Chacun se protege comme il/elle peut dans chacun des deux choix.
J’ai tenu environ 55 ans en revendiquant ma différence. On ne peut plus revenir en arrière.
On montre aussi nos failles, c’est logique. Les pervers et les violents qui traînent savent en profiter et c’est le burn-out
J'ai Vraiment beaucoup de mal avec le mot trouble.
Par définition le mot trouble désigne quelque d'indéfinissable, dont on ne sait pas bien ce qu'il englobe, ça pourrait pousser au mysticisme ; Par qui il a été utilisé au départ et pour désigner quoi au juste? Quasi impossible puisque c'est trouble.
Est ce une maladie? non. Donc cela ne soigne pas.
Est ce un comportement normal? A priori non. et Normal par rapport a quoi? Dans quel cadre spatiotemporel?

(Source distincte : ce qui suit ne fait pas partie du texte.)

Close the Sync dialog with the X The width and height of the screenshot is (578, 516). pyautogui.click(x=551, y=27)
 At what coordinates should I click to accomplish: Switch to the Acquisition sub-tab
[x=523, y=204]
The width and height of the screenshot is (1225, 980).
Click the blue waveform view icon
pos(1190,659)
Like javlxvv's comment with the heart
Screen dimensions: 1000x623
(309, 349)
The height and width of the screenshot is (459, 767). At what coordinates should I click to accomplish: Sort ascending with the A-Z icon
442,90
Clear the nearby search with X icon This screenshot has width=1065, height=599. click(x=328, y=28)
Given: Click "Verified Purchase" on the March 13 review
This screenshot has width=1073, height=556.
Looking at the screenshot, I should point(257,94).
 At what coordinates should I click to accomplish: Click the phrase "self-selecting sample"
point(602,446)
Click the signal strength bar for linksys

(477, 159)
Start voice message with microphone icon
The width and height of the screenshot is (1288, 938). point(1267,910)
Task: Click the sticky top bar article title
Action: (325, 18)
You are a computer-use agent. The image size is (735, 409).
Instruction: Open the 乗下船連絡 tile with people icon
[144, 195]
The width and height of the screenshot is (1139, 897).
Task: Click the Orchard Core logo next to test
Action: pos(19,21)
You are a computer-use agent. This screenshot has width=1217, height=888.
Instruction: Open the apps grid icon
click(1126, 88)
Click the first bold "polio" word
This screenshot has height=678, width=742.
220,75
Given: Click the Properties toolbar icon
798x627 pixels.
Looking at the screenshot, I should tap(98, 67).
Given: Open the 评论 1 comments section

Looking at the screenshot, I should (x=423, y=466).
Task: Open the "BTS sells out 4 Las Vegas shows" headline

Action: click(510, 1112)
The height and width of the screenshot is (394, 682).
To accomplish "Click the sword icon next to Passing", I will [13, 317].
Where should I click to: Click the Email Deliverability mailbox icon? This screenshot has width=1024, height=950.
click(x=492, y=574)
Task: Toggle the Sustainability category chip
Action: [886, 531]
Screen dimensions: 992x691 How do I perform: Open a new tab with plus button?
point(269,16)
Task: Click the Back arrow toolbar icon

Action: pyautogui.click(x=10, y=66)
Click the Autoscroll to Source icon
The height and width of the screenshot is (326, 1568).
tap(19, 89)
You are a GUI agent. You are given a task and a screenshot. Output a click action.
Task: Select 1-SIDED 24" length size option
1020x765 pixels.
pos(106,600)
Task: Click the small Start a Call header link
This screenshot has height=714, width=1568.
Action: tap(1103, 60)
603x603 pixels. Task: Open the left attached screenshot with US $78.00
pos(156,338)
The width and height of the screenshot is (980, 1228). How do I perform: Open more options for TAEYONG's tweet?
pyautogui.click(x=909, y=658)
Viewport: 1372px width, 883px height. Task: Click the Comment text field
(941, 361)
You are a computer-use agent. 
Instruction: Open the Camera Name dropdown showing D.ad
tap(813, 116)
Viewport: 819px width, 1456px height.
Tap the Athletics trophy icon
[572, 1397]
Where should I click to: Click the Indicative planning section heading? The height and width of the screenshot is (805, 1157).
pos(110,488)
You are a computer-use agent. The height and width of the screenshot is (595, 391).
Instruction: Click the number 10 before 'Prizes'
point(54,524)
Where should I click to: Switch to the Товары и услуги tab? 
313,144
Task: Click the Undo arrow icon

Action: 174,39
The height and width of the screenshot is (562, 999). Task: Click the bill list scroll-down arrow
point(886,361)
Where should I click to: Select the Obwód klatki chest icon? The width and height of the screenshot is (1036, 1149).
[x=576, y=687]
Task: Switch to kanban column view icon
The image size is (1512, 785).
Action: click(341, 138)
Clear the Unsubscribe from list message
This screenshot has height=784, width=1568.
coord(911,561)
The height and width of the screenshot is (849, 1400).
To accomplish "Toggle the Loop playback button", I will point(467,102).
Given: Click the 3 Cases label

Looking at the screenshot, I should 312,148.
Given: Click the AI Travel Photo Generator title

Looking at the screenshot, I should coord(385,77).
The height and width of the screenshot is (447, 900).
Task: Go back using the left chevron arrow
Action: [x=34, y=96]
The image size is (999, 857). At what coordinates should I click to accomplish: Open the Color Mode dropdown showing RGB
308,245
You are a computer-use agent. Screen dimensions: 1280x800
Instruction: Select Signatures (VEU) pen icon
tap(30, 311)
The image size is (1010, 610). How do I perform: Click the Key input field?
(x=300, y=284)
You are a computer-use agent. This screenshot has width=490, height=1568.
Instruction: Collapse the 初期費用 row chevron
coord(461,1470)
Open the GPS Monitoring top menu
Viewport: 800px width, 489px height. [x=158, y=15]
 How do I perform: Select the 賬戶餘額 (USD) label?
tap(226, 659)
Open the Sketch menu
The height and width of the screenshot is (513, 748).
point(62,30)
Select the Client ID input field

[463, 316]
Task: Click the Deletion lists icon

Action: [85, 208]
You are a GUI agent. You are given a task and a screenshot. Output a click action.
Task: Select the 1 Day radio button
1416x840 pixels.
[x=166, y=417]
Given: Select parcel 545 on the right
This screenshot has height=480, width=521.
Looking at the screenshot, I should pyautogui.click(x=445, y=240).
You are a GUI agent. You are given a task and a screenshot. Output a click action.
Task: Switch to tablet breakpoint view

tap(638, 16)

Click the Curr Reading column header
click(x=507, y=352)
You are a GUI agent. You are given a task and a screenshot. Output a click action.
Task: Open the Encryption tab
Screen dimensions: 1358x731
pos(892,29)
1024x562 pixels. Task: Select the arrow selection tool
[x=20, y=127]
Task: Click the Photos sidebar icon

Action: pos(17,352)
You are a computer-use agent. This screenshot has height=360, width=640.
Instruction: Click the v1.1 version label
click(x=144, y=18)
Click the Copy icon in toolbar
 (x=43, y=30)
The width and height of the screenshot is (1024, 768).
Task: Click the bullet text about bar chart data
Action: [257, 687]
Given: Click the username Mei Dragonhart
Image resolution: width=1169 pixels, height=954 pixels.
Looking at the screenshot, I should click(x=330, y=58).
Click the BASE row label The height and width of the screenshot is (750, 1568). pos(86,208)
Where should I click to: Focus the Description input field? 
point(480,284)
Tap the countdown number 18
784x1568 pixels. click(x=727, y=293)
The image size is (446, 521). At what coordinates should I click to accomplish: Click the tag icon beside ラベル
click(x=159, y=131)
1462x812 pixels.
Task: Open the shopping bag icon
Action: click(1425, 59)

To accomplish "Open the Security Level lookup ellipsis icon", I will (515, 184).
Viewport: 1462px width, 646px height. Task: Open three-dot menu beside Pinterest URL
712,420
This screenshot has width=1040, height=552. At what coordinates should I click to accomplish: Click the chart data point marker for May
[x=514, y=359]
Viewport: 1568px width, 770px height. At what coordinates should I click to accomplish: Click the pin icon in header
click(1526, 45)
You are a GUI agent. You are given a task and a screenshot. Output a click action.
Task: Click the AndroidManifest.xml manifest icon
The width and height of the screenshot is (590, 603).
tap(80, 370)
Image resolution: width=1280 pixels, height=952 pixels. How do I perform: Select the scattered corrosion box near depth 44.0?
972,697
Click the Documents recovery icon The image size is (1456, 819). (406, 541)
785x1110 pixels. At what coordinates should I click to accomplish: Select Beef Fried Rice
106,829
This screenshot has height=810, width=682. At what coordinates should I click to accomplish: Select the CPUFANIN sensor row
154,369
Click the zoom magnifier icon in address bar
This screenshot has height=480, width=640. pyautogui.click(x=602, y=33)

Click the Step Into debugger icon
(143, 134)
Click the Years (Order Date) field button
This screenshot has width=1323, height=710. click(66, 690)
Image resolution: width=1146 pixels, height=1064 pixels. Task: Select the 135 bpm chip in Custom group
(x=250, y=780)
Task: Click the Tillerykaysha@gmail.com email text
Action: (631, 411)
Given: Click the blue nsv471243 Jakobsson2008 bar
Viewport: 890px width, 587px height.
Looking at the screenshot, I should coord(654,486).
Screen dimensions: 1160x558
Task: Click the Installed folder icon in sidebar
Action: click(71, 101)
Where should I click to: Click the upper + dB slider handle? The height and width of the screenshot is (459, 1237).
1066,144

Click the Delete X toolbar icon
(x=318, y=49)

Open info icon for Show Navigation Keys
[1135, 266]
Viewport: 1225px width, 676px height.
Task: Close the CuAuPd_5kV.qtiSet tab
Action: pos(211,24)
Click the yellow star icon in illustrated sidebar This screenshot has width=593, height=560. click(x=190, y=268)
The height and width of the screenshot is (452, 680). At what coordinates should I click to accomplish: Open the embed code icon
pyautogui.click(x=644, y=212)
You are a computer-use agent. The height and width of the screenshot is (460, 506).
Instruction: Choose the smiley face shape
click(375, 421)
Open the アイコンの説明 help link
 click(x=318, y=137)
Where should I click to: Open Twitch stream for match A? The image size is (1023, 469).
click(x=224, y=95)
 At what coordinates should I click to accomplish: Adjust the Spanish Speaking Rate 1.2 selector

Le terme société restant bien vague pour ne pas dire trouble.
Qui fixe cette norme et de ce qui ne l'est pas, normé? ( bonjour l'arbitraire et le principe de limite)
Mais surtout, a qui sa profite?
A mon sens c'est devenu un business juteux toutes ces personne qui ont des "troubles".
C'est un point jamais abordé mais ne jamais oublier que toute activité est monétisée. plus il y a de troubles, plus il y a d'argent à se faire, pour qq chose qui n'est pas une maladie, donc qui ne se soigne pas, c'est dont une source de revenus sans fin.
Je rejoins assez la position de F. Begaudeau sur ce point.
En reste des personnes qui souffrent.